> _Dataset records_
=======

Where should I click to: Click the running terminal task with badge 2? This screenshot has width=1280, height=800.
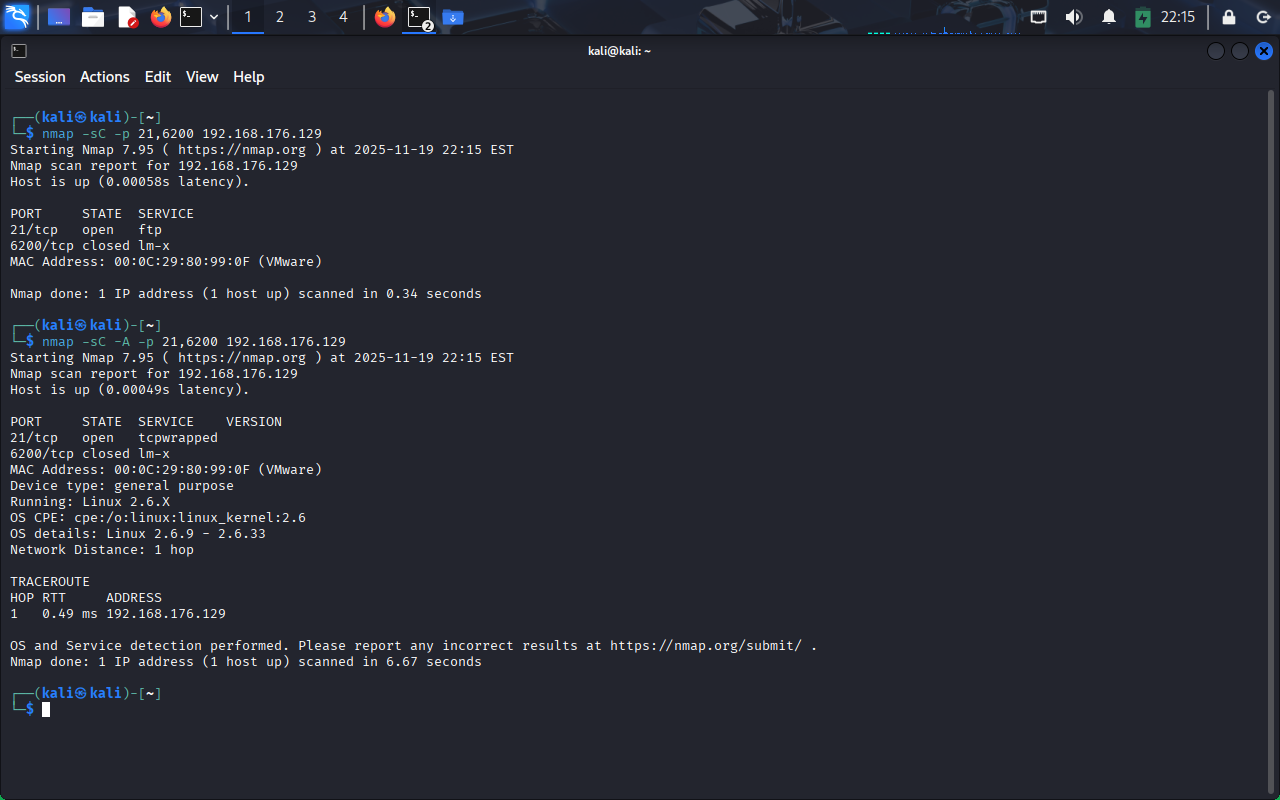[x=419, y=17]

=======

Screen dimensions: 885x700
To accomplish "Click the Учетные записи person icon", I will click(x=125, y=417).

=======

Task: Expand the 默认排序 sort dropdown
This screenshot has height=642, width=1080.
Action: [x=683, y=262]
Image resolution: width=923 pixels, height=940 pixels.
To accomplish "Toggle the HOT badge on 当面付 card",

=======

> _What is needed_
Everything from the line with "This screenshot has height=642, width=1080." through the line with "the HOT badge" in the listing above must be retyped exactly, with nothing added.

> _Solution for this task_
This screenshot has height=642, width=1080.
Action: [x=683, y=262]
Image resolution: width=923 pixels, height=940 pixels.
To accomplish "Toggle the HOT badge on 当面付 card",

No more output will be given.